Single Blog Title

This is a single blog caption

Yargıtay Kararı

11. Hukuk Dairesi         2022/2273 E.  ,  2024/2041 K.

“İçtihat Metni”

İNCELENEN KARARIN
MAHKEMESİ : İstanbul Bölge Adliye Mahkemesi 45. Hukuk Dairesi

SAYISI : 2020/1974 Esas, 2020/312 Karar

HÜKÜM : Usulden ret, açılmamış sayılma
İLK DERECE MAHKEMESİ : İstanbul 3. Asliye Ticaret Mahkemesi
SAYISI : 2024/1425 E., 2019/14K.

Taraflar arasındaki maddi, manevi tazminat davasından dolayı yapılan yargılama sonunda İlk Derece Mahkemesince davanın hukuki yarar yokluğundan usulden reddine karar verilmiştir.

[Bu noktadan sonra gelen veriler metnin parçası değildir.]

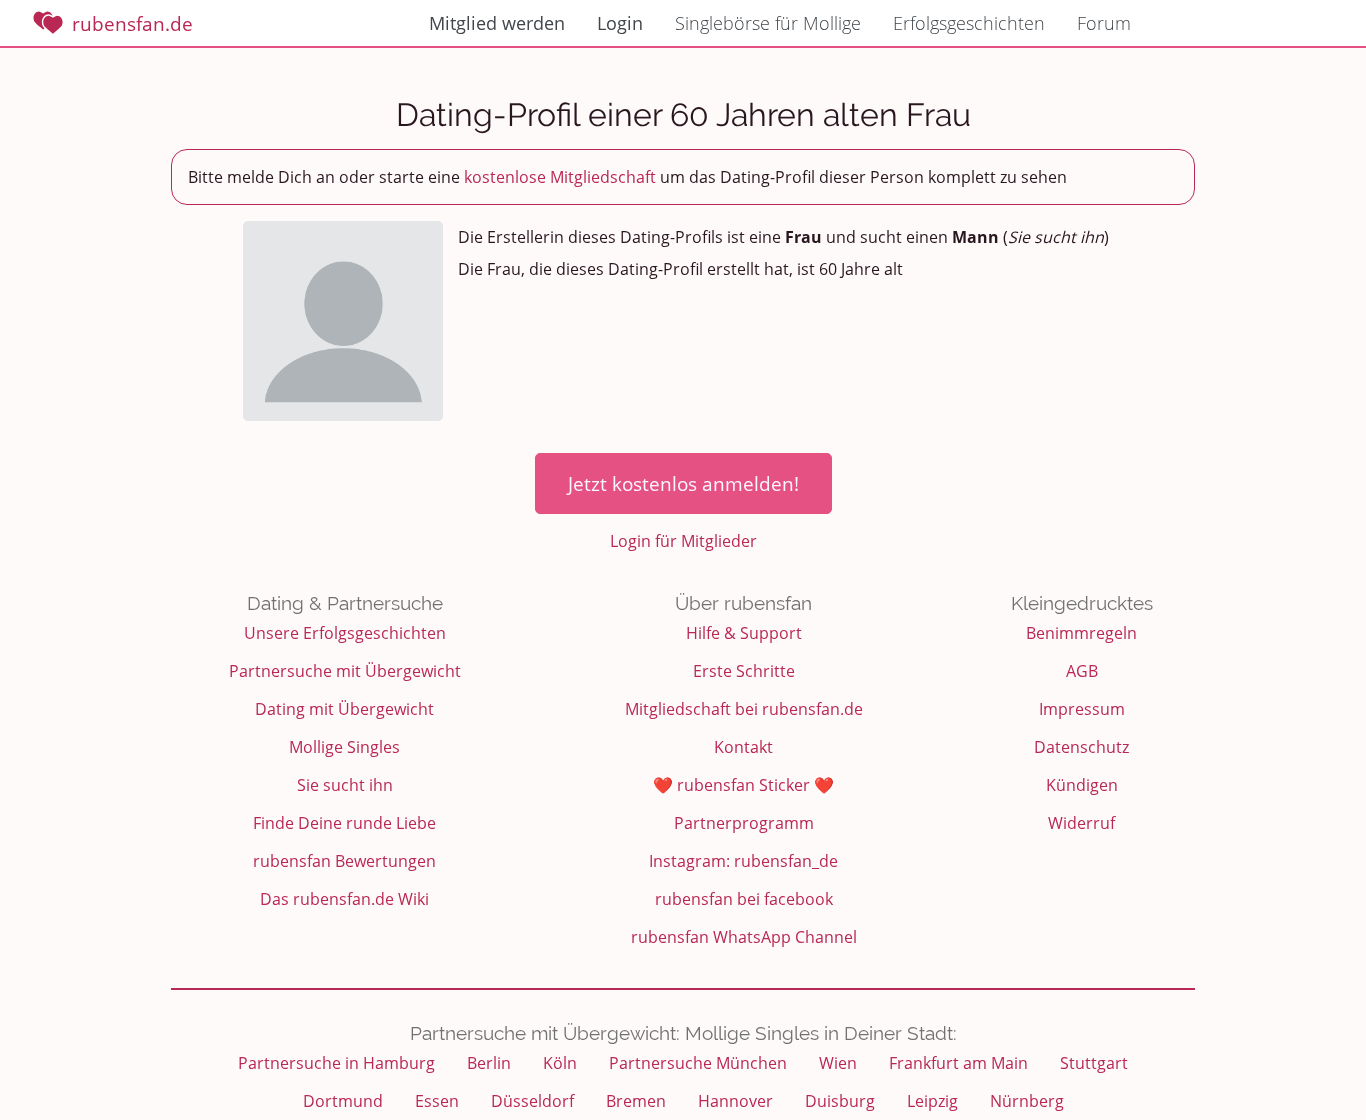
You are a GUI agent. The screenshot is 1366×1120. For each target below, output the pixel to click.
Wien (838, 1063)
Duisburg (840, 1101)
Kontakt (743, 747)
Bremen (636, 1101)
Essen (437, 1101)
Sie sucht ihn (345, 785)
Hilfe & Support (744, 633)
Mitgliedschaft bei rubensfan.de (744, 709)
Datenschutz (1081, 747)
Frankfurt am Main (958, 1063)
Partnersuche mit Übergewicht (345, 671)
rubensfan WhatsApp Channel (744, 937)
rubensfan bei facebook (744, 899)
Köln (560, 1063)
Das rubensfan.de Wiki (344, 899)
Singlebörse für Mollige (768, 23)
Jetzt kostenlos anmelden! (683, 483)
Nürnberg (1027, 1101)
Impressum (1082, 709)
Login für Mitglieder (683, 541)
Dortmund (343, 1101)
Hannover (735, 1101)
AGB (1082, 671)
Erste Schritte (744, 671)
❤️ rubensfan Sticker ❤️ (743, 785)
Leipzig (932, 1101)
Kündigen (1082, 785)
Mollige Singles (344, 747)
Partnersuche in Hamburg (336, 1063)
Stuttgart (1094, 1063)
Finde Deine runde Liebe (344, 823)
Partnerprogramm (744, 823)
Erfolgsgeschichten (969, 23)
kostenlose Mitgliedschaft (560, 177)
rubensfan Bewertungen (344, 861)
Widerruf (1081, 823)
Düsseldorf (532, 1101)
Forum (1104, 23)
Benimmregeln (1081, 633)
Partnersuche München (698, 1063)
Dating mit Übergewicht (344, 709)
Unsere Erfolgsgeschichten (345, 633)
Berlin (489, 1063)
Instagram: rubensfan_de (743, 861)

Kararın davacılar vekili tarafından istinaf edilmesi üzerine, Bölge Adliye Mahkemesince başvurunun kabulü ile İlk Derece Mahkemesi hükmü kaldırılarak yeniden esas hakkında hüküm kurulmak suretiyle dava ön şartı yokluğundan usulden reddine ve davalılar … ve Philips Components B.V. yönünden davanın geri alınması sebebiyle davanın açılmamış sayılmasına karar verilmiştir.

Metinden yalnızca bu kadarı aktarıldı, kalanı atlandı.